Wednesday 6 January 2010

Distorting with Displacement Maps

The texture shows through really well using this Blend Mode overlay technique but you can take this further if you want. What we have here are two things: a textured overlay, as described, plus a significant image distortion. As you well know, digital pictures are rectilinear. EVERY picture is the same so sometimes it's nice to mess with that perfection, adding a distortion to a layer or, as was also the case here, to a rasterised text layer.

To do this I use Photoshop's filter (Filter>Distort>Displacement). This works on a selected image, applying certain elements from that file to the distortion. It's hard to explain how it physically works, but it can produce significant distortion on the selected area. Note I said "selected" area. If I just chose the workshop picture layer and applied the Filter>Distort>Displacement action, I'd add the distortion to the entire layer. If the level of distortion is big, it's going to seriously mess with both the edges AND the legibility of the subject. So, to control this:
- Make a quick, approximate selection inside the edges of your target picture (in this case it's the workshop).
- Feather your rectilinear selection by about 100 pixels so that the difference between what's distorted and what remains untouched is less obvious.
- Invert the selection so that your filter action affects the outer parts of the frame, not the inside.
- Apply the filter (Filter>Distort>Displacement). CS 'asks' for an image to work with.
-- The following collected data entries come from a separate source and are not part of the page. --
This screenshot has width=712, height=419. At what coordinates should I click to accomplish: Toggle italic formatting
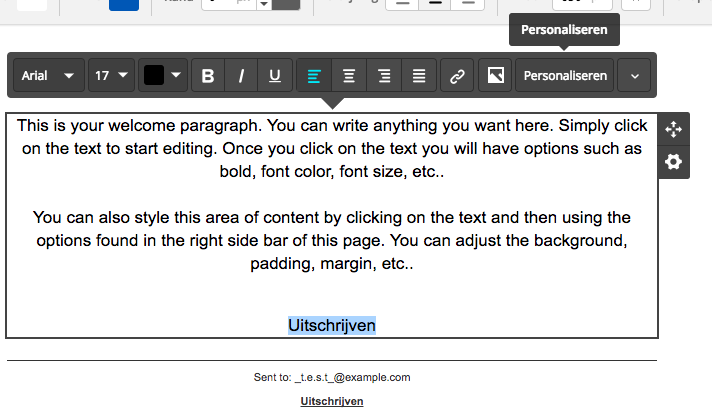(241, 76)
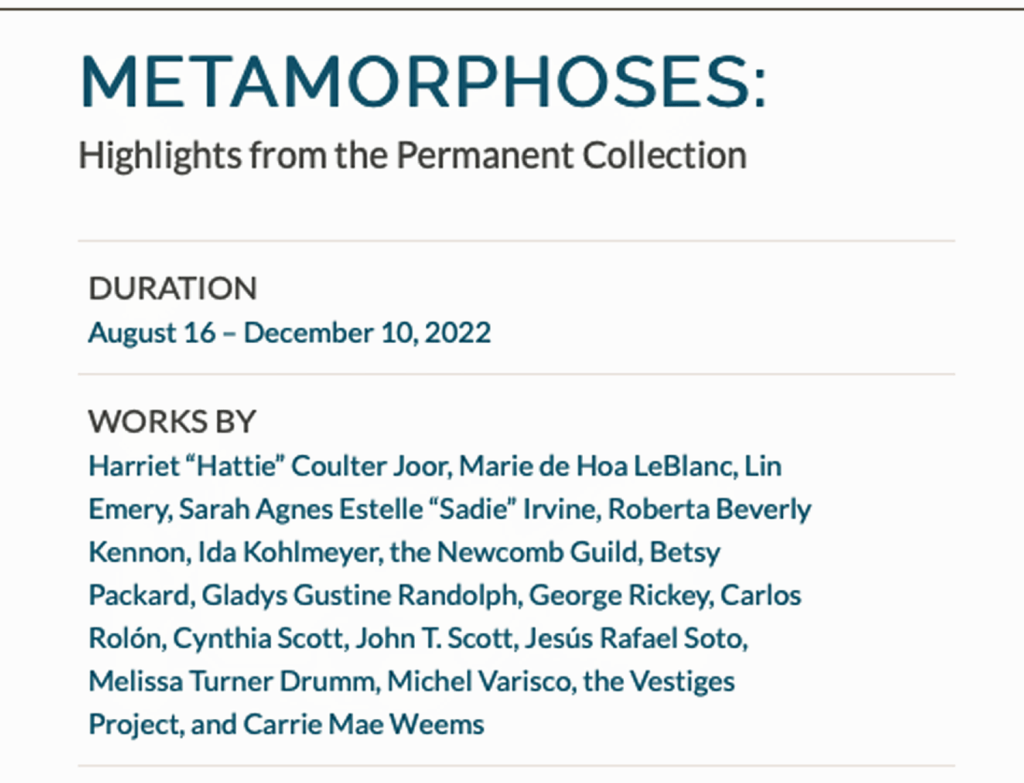Open the Harriet "Hattie" Coulter Joor link
The image size is (1024, 783).
point(269,466)
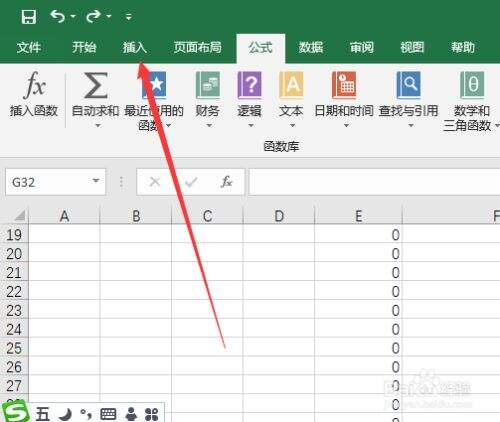Click the fx button beside formula bar
Image resolution: width=500 pixels, height=422 pixels.
pos(226,182)
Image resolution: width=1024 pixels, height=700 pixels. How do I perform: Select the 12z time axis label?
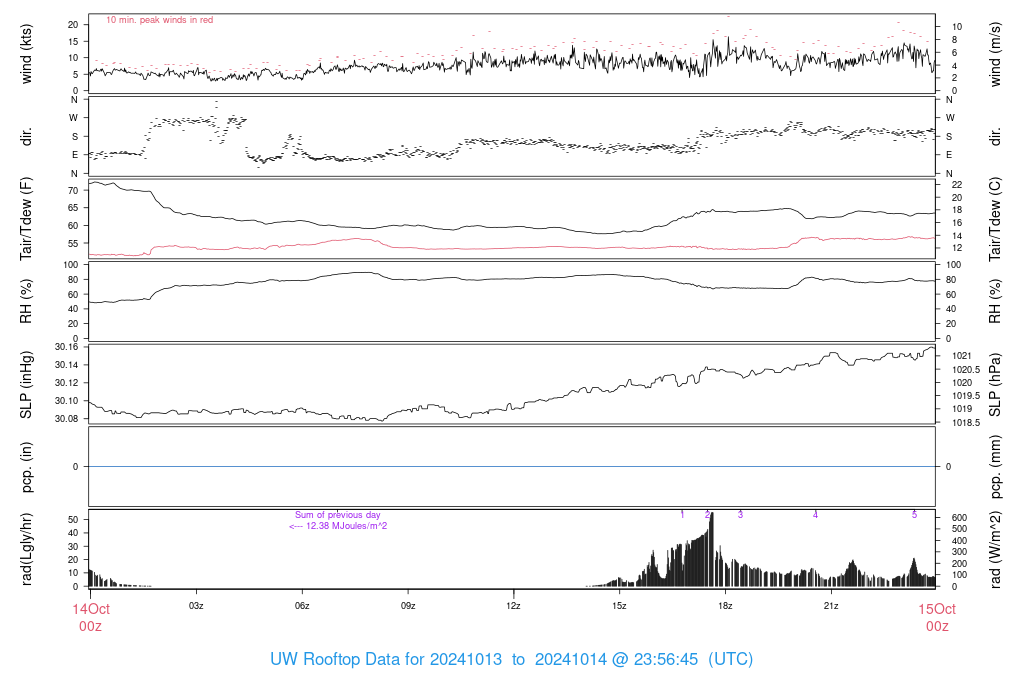[x=513, y=606]
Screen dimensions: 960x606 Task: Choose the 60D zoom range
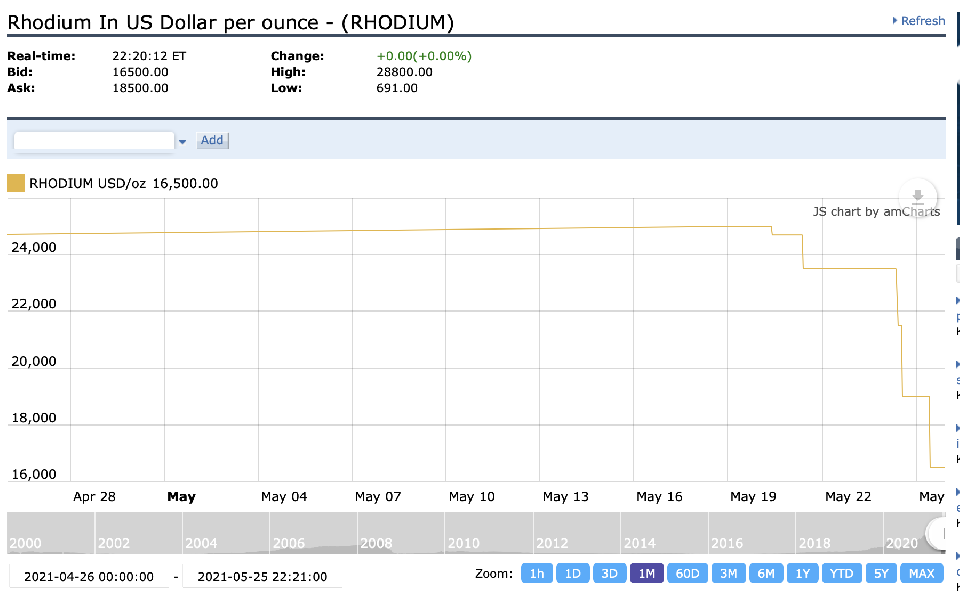coord(686,573)
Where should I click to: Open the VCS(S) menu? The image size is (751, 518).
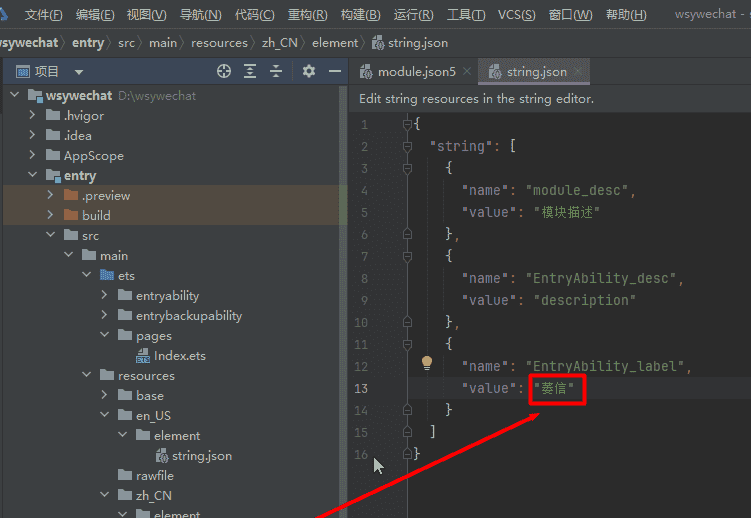(x=517, y=15)
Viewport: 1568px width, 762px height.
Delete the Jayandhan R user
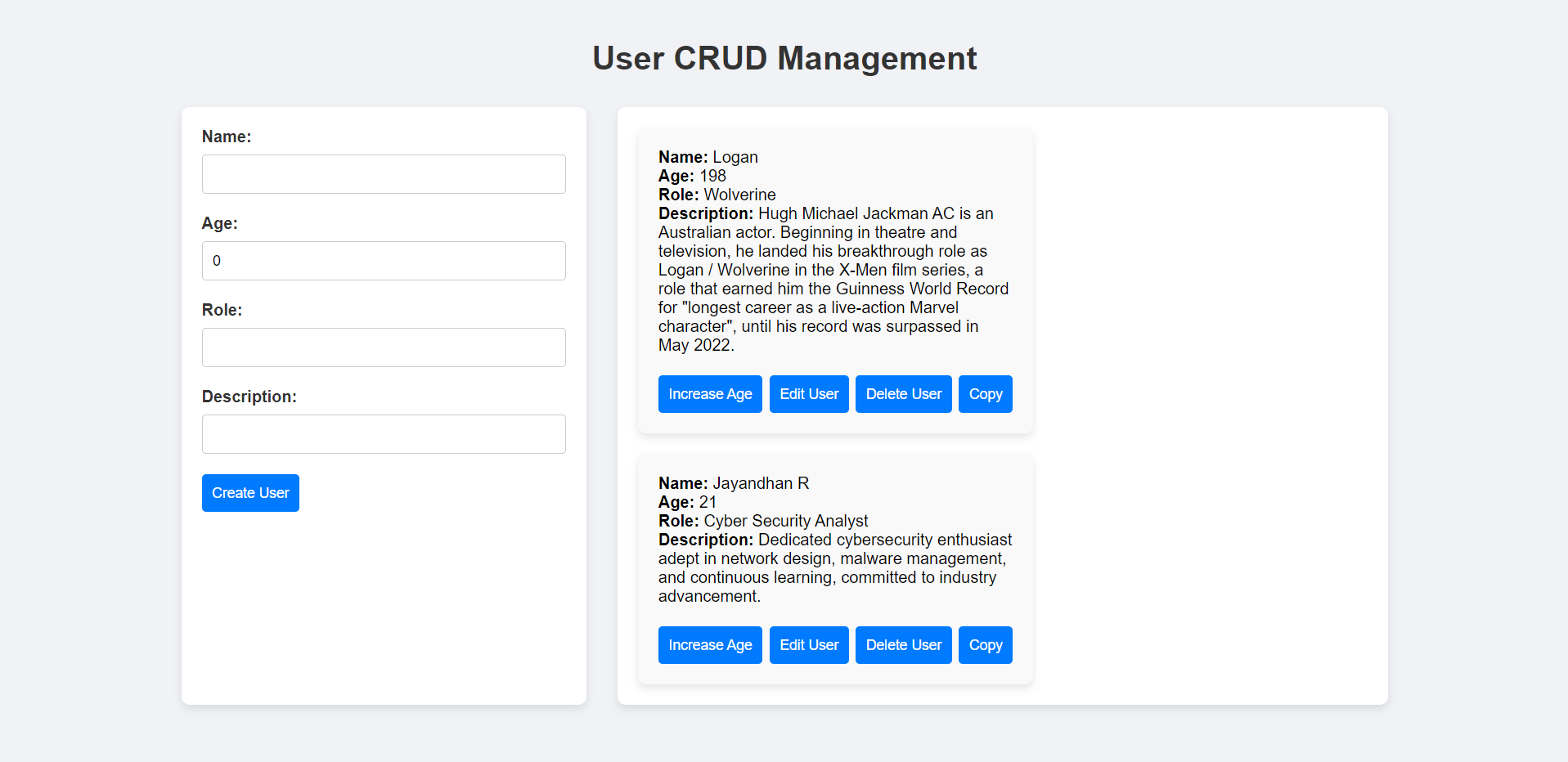(903, 645)

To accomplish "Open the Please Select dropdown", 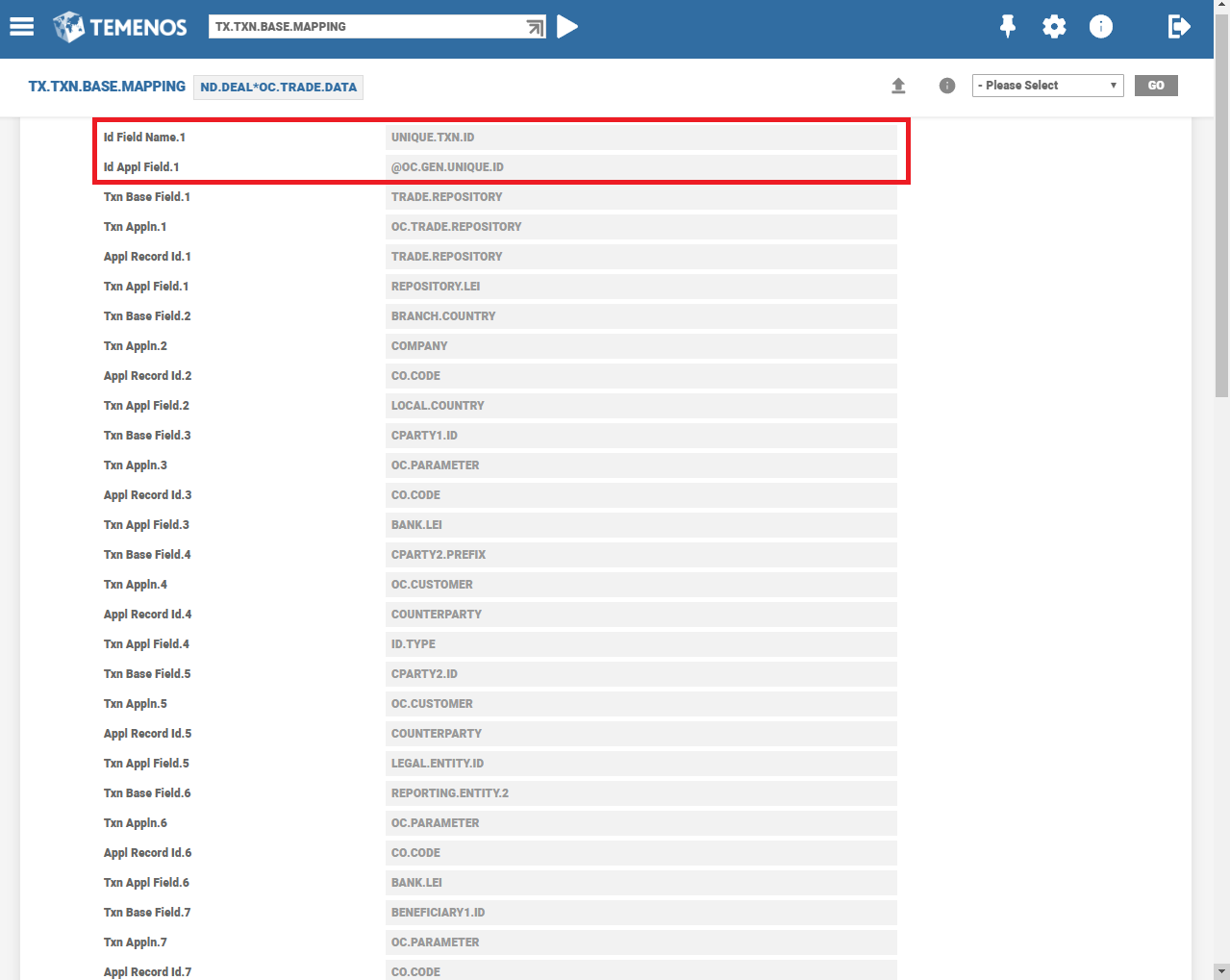I will click(x=1047, y=86).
In this example it MUST be a Photoshop file, NOT a JPEG. So just point it to any .psd file lying around and see what happens. If it looks OK but is not quite enough, press Ctrl + F to repeat the last filter action - you get double the filter effect.
Press Ctrl + F again for still more displacement.














Tip: Once you've completed a few displacements, you might like to save specific .psd files for use in other displacement filter actions (like a special filter library to use whenever displacement maps are needed so you don't have to go hunting for a .psd file that works).
- You can also flip the .psd file 180 degrees to get a different displacement effect. Sometimes the combination of two displacement filter actions, from the same, but flipped, image, produces a better-looking edge distortion effect.















Note that because this is a pixel-based action, you can only make a displacement work on a text layer if that layer is first turned into pixels (i.e. rasterised) first. Do this by right-clicking the appropriate layer and choosing 'Rasterise'. In Elements this process is the same but it's called Simplifying...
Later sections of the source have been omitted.